The Crouch "speciality" is, after all, the flying overhead kick rather than the towering far-post header – or the old robotic dance he has now kicked into touch. "Ever since I was a kid I always wanted to score volleys. I always remember watching [Gianluca] Vialli when he was at Sampdoria and I just wanted to be like him. I don't think any kid goes in the back garden to practise headers. You only want to score spectacular goals, don't you?"
His complaint about not getting the recognition he deserves could sound like whingeing were it not patently true. He has scored 14 times in his 17 starts for England and hit the net on both times Fabio Capello has started him. Yet still there is a sense that Capello, and the English public, are unsure. "I'm very proud of what I've done for England, especially when I've started," Crouch says. "I've got a good record but maybe, for whatever reason, it's not built up by people. I wouldn't say I'm hard done by. But it's true that I sometimes don't get the praise."
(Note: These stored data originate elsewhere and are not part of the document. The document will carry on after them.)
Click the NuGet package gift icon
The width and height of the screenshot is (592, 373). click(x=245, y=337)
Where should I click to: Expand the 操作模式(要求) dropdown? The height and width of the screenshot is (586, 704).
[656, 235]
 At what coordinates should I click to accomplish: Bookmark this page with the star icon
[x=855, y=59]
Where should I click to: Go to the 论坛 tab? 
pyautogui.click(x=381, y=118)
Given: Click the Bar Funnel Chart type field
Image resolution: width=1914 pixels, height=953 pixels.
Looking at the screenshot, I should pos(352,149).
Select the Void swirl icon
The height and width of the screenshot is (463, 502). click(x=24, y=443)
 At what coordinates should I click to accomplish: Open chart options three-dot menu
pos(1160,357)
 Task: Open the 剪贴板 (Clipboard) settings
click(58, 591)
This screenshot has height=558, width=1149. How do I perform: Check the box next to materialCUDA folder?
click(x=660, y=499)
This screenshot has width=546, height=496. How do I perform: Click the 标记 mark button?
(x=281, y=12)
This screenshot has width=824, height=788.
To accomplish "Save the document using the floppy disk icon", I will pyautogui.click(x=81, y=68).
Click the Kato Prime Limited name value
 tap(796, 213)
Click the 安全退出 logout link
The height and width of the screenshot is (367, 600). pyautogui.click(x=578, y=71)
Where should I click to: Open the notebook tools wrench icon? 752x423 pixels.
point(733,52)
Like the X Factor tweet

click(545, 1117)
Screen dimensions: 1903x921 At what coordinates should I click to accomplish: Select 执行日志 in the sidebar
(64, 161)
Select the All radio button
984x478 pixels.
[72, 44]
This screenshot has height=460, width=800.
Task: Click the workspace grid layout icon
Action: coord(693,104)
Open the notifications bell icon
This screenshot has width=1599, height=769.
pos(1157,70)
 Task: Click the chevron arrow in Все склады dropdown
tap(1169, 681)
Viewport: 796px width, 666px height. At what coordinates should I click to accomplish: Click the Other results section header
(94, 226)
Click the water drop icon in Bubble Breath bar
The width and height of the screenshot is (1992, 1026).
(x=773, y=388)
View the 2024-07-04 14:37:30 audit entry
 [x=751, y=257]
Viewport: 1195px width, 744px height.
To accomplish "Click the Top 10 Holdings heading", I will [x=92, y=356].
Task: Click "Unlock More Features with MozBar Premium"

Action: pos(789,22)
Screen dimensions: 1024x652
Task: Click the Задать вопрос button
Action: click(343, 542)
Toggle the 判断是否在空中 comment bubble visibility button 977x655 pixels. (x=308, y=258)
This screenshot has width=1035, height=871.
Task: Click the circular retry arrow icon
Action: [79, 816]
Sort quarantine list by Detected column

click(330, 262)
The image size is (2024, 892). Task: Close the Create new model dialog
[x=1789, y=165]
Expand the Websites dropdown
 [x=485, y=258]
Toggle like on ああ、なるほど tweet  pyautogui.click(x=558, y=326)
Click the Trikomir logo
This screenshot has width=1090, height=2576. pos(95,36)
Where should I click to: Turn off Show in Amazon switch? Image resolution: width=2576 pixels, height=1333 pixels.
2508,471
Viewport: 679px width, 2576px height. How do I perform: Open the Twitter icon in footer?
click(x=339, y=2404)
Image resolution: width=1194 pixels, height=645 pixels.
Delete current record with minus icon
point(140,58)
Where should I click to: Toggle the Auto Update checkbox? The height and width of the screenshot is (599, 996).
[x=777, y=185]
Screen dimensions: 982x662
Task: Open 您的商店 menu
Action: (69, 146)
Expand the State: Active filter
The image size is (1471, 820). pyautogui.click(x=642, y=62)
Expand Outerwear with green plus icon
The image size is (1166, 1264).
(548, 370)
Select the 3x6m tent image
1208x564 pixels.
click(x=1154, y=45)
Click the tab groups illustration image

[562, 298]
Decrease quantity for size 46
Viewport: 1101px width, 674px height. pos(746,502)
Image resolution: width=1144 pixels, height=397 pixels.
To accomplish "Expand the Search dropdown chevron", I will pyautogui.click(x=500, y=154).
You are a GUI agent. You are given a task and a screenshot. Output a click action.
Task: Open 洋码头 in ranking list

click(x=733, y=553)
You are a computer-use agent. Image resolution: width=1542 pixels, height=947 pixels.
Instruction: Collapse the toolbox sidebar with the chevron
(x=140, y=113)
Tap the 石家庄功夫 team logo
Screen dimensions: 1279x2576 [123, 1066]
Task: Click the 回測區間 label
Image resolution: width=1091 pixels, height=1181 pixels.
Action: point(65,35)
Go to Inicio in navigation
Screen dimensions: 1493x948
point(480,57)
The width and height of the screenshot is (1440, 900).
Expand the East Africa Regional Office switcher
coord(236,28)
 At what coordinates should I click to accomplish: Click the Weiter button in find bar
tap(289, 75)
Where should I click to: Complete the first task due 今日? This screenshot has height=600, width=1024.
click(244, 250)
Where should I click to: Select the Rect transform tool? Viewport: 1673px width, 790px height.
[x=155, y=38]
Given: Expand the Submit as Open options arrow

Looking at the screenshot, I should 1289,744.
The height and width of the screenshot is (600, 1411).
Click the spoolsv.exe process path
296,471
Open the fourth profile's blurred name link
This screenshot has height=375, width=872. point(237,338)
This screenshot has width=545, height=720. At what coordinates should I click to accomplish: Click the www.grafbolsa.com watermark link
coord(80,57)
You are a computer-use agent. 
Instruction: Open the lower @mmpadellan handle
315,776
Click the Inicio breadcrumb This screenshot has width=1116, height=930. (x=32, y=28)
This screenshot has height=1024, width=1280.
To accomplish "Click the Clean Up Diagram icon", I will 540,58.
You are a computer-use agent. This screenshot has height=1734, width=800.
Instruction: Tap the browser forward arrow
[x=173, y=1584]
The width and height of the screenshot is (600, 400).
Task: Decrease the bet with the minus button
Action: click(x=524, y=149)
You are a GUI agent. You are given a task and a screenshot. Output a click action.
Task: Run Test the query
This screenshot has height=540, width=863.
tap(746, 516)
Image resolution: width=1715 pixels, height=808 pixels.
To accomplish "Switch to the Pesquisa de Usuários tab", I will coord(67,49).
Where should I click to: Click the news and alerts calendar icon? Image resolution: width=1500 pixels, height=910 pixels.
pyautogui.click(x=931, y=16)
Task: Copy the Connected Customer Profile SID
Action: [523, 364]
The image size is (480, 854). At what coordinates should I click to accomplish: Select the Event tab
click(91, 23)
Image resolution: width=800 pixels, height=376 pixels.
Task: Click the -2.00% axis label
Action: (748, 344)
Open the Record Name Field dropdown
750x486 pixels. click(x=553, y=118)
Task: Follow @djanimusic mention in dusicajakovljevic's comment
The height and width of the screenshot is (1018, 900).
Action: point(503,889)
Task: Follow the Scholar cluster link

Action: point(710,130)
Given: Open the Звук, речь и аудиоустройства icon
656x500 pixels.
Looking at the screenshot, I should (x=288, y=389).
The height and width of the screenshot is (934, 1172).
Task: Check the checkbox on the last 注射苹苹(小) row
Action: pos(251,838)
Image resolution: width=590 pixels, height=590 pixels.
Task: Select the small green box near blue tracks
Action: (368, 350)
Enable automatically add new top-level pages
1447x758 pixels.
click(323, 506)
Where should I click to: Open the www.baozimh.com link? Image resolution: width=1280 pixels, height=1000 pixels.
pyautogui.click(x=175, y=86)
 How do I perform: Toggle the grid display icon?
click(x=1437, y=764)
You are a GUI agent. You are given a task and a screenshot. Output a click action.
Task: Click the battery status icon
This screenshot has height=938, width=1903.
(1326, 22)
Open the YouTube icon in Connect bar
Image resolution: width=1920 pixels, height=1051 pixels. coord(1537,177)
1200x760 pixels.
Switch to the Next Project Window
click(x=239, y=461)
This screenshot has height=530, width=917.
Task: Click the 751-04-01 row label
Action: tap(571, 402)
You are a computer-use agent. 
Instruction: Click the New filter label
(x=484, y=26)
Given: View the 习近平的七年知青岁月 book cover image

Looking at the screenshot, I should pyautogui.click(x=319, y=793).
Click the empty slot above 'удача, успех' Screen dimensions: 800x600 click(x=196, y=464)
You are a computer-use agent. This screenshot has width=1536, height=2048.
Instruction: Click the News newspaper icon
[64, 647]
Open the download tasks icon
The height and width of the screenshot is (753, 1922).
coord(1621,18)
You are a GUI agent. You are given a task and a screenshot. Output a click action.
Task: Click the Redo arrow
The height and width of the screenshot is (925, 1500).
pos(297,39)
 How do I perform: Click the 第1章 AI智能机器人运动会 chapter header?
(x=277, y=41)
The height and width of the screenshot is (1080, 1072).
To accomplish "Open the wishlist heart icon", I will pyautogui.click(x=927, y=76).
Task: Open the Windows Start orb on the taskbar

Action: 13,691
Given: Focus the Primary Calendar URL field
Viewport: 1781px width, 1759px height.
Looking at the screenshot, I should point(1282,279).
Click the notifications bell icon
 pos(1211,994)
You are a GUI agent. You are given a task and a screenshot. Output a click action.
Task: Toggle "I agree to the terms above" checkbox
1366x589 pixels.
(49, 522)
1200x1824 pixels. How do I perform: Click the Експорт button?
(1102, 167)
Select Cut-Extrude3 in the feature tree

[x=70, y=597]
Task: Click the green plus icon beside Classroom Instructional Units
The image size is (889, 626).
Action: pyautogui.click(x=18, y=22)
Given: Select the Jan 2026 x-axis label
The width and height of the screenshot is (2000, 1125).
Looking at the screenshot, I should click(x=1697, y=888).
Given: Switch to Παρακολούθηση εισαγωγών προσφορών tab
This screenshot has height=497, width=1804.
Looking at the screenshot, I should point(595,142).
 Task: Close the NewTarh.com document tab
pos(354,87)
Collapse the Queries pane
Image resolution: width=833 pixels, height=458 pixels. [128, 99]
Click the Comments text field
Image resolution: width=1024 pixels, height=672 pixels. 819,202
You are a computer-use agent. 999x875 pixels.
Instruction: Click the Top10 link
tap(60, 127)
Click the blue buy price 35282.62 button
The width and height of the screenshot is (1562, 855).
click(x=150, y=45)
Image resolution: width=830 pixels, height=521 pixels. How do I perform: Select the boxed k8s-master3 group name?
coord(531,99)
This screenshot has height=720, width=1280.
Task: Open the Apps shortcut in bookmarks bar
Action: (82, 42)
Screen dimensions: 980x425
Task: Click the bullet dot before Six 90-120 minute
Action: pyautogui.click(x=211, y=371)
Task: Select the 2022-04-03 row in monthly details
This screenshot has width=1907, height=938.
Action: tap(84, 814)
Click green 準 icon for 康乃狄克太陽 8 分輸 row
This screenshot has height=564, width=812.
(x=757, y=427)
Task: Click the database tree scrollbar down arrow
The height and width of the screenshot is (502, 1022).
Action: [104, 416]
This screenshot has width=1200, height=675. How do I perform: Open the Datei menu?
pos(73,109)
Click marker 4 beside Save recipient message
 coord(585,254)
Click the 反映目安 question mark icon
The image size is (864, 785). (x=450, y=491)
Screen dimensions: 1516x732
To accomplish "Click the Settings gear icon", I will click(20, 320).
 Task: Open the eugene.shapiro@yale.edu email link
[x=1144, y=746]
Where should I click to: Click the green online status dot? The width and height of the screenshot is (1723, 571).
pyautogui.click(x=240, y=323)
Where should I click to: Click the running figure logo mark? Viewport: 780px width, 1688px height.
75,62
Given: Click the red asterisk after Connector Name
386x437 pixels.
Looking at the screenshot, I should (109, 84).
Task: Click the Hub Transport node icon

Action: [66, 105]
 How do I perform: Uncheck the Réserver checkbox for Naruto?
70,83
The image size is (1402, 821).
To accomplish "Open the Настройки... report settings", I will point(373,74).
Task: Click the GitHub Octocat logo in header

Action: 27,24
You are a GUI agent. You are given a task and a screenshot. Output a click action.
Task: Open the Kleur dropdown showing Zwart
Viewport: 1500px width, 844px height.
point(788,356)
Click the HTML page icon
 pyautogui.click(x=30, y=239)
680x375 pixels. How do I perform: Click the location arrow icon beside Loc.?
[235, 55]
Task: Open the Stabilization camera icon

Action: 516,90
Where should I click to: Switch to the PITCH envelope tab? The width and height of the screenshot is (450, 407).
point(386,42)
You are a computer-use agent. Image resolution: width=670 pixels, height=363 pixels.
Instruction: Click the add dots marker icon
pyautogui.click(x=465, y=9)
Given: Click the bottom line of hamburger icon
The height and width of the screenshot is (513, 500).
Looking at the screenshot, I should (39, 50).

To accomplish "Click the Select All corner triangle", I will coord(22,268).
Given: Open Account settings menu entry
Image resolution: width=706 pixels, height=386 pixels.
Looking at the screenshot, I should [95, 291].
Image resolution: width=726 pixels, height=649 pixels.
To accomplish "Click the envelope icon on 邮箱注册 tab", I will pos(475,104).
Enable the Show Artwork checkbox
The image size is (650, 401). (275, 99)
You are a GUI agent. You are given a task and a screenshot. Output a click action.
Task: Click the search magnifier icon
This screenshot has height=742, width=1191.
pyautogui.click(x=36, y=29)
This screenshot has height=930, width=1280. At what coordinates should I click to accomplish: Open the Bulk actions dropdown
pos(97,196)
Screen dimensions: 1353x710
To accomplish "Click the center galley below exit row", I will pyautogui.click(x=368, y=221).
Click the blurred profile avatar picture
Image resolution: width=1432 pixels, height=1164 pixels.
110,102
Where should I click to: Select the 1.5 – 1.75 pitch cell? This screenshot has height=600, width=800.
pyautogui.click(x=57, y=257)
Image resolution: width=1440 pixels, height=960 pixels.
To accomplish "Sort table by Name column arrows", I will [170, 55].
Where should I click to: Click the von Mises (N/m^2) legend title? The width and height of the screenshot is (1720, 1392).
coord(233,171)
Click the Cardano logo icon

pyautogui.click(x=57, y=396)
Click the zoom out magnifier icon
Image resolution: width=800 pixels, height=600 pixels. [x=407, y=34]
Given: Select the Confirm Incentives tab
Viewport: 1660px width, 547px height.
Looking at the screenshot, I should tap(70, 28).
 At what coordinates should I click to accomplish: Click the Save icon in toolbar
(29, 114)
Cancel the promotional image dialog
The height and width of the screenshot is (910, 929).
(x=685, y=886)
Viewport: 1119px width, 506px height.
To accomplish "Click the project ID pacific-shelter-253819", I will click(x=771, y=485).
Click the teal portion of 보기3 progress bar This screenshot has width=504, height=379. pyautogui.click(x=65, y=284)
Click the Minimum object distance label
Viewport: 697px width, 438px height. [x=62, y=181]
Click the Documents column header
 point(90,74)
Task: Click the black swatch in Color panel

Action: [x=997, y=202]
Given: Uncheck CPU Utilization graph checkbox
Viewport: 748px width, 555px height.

The mind flashes back to Crouch's volley against Croatia at Wembley in late 2007 and what it would have meant for England had a 2-2 draw not turned into a 3-2 defeat. Crouch would conceivably have been a national hero had his goal taken England to the European Championship.
"I remember the press conference before that game and journalists saying to me: 'You can do a David Beckham and be the hero.' I still had it in the back of my mind when I was going out on the pitch. I remember scoring and actually thinking back to it, thinking 'the press boys were right'. I genuinely thought we were through and that it had all come true."
Instead, that goal has largely been forgotten. But Crouch can smile about this, too, just as he can laugh when he remembers Tottenham farming him out to Dulwich. "It was harsh. I was a young lad and I got whacked about a bit. I came away thinking: 'I really want to make it as a top player; I don't want to be playing at that level.' It's been a roundabout way of getting back. But I genuinely believe I will be at Spurs for a long time now."
Some great comments there by Crouch, I don't doubt the rumor he's the nicest footballer in England. It's a shame his England record doesn't get much recognition, I'd love to see him make the WC squad and become a hero, though I think Carlton Cole is the better option for target man atm.
I feel a bit sorry for Pompey fans, their chairman was to blame for not taking care of finances but the way they've fallen apart so quickly is pretty shocking. They had a great team two seasons ago that won the FA Cup, and now it's all been dismantled and they look certainties for relegation, with Distin and Kranjcar very likely to jump ship before the window closes.